What Are the Different Types of Analytics?
by Danni Liu adapted from Canva

When I first started in this field, I was ignorant. I had no idea that there were different types of analytics. It was about two years into this field that I came across it. I wished I had known sooner. It's given me clarity on my continuing analytics journey and allowed me to see the analytics progression my company is making.

In this blog, I will talk about the four types of analytics, what they are, their use cases and how they work together.

The four types of analytics are: Descriptive, Diagnostic, Predictive and Prescriptive. Each type adds a different amount of value to an organization. The more value-added, the more complex it is to implement. The chart below illustrates this relationship.


Descriptive Analytics

What happened?

As the name suggests, Descriptive analytics describes what happened in the past by summarizing historical data, usually in dashboards and reports. The aim is to provide an easily digestible snapshot.

It is the most straightforward and most commonly used analytics in business today. It is foundational to the other three types. Its most extensive use is to track Key Performance Indicators (KPIs), which are quantifiable measures that gauge a company's performance against set goals. An example of descriptive analytics in action is Google Analytics.

The image below is a screenshot of demo data. It provides an overview of the users' engagement with the website, showing you metrics like the average engagement time and what that looks like over time.

Google-Analytics- Demo Data

Diagnostic Analytics

Why did it happen?

Following Descriptive Analytics is Diagnostic Analytics. Once you understand what happened, you want to delve deeper and explore why it happened.

Continuing with the example of Google Analytics, if we see a continuing decline in average engagement time, we'll want to find out what's driving it. We could drill down to understand when the fall started using time series analysis and explore to see if there is a particular page or group of pages contributing to the decline. To get to the root cause, you'll need to bring in additional data sources that might offer further insight.

Diagnostic analytics isn't all about addressing problems; it could be used to understand what's driving positive results. For instance, if the sales for one of your products have gone through the roof in the current month compared to previous monthly sales, you'll want to look into it. From drilling into your data, you ascertained that the spike is due to an influencer mentioning your products on Facebook.

Several techniques can be employed when running diagnostic analytics, such as drill-down, regression analysis, time-series analysis and correlations.

Predictive Analytics

What is likely to happen?

Predictive Analytics is a step up from Diagnostic Analytics, a form of advanced analytics. Advanced analytics is an umbrella term used to describe analytics that uses sophisticated technology and high-level methodology such as advanced statistics.

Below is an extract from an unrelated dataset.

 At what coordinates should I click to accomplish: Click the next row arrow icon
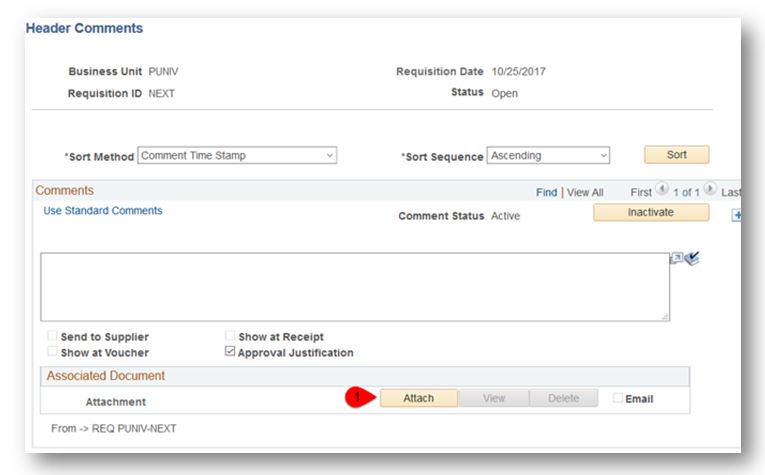pos(712,190)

Predictive Analytics builds on what happened and forecasts what is likely to happen using historical data. Predictive models estimate the likelihood of a future event or outcome based on past patterns and trends identified from the input data. It's valuable to a business as it enables future planning.

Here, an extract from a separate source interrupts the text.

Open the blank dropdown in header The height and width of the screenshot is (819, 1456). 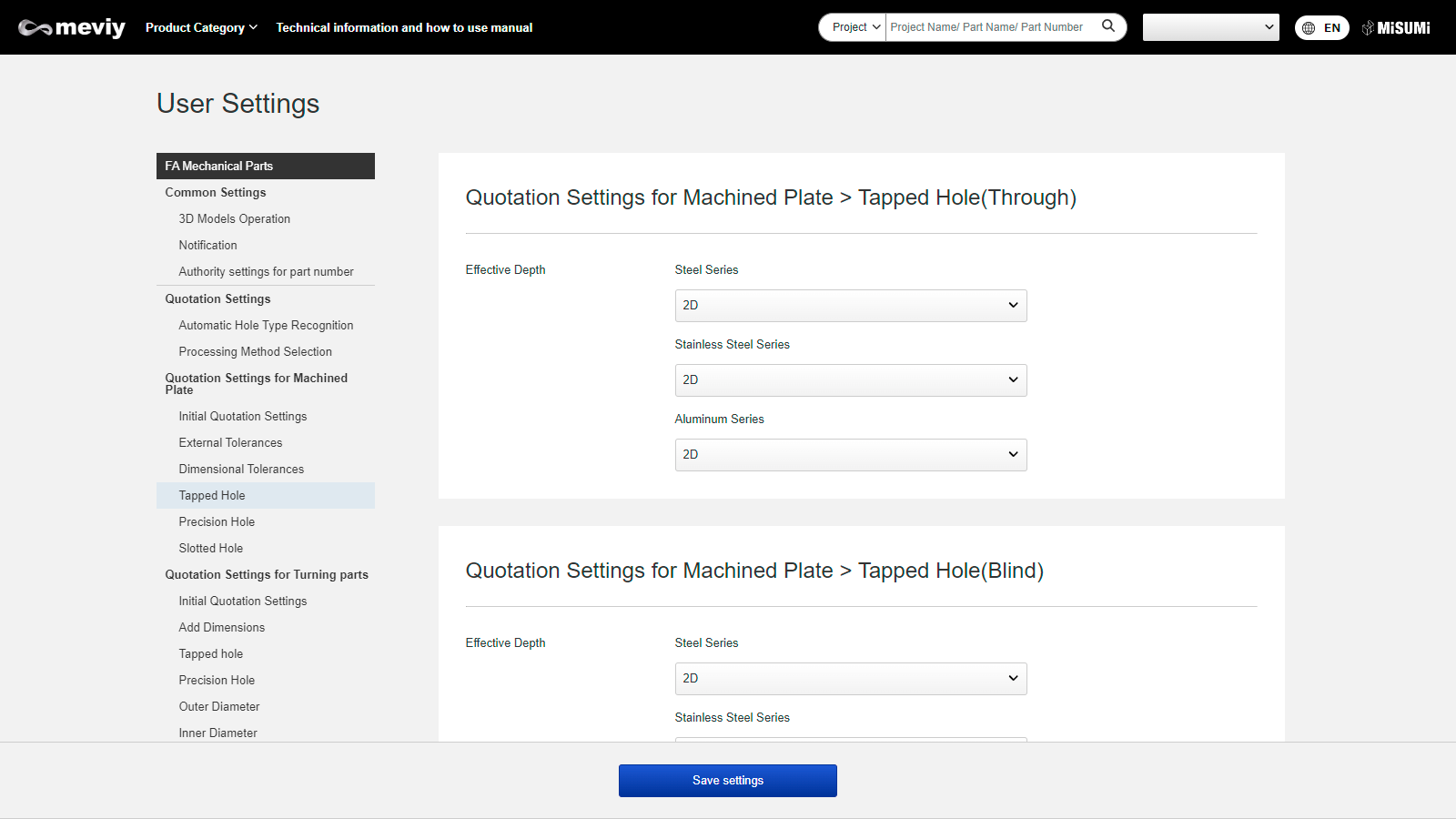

Examples of business applications include sales forecasting and risk assessment. With a sales forecast, you might want to use a correlation between seasonality and sales to predict when sales are likely to drop and implement a promotional campaign to counteract that seasonal dip.

Risk assessment is a common application in the financial industry. You might want to use a predictive model to assess the probability of a given customer defaulting on their payments. They can be classified into one of two categories: "will default" or "will not default". The company can quickly assess whether the customer is a good candidate for a credit card with that information.

Predictive analytics is used to forecast all sorts of future outcomes. It's not 100% accurate, but it minimizes guesswork.

Prescriptive Analytics

How will it happen?

Prescriptive Analytics is the last type of analytics. It combines insight from all previous analyses to determine what action to take next. In other words, it shows you what steps to avoid a future problem, what can be done to capitalize on emerging trends etc.

Prescriptive Analytics is the most complex type of analysis. It involves utilizing state-of-the-art technology and data practices such as machine learning, neural networks, statistical methods, computational modelling procedures etc.

A prescriptive model looks at all the possible decision patterns or pathways a company might take and the likely outcome. Knowing the possible scenarios and potential outcomes from each scenario, the company can decide the best option or action to take.

An excellent example of prescriptive analytics many of us are familiar with is Google Maps. When figuring out the optimal way to get from A to B, Google Maps considers many parameters, like transport mode (public transport, walking, driving etc.), current traffic conditions, possible road works, and tolls to calculate the best route.

Google-Maps, Chatswood to Sydney Opera House

That is the end. As you can see, each type of data analysis is connected and intertwined with one another to a certain degree. Each type of analysis serves a different purpose. Moving from descriptive analysis to more advanced analysis types like predictive and prescriptive requires much more technical ability, but the return and insight unlocked are also far more remarkable.